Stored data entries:
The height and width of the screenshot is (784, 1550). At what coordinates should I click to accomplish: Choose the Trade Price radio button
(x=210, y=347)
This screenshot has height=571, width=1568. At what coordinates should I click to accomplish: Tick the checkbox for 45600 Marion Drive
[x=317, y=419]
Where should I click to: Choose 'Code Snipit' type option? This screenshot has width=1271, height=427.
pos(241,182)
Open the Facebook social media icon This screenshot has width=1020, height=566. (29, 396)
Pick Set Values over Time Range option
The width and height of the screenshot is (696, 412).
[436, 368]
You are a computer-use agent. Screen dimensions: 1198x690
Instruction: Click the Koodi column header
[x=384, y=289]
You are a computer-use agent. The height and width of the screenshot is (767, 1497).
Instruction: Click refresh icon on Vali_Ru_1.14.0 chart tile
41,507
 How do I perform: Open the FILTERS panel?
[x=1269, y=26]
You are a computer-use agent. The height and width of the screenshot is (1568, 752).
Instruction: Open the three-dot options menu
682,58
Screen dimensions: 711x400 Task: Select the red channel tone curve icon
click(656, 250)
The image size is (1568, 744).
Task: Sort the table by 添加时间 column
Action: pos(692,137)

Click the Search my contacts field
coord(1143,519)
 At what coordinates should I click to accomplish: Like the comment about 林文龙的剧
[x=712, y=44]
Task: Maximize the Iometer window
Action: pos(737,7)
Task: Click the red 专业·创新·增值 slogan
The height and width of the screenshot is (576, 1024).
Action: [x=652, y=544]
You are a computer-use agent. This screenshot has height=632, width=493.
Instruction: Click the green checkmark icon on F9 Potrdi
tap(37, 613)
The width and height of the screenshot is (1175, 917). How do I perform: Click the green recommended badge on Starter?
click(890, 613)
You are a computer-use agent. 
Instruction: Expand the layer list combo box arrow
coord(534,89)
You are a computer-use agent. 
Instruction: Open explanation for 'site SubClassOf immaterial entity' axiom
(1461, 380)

## Your task
Copy out the lines from the one containing "Where should I" up to and including the one containing "Open the Facebook", switching "option" to "choice" and keeping everything else the same.

## Solution to this exercise
Where should I click to: Choose 'Code Snipit' type choice? This screenshot has width=1271, height=427.
pos(241,182)
Open the Facebook social media icon This screenshot has width=1020, height=566. (29, 396)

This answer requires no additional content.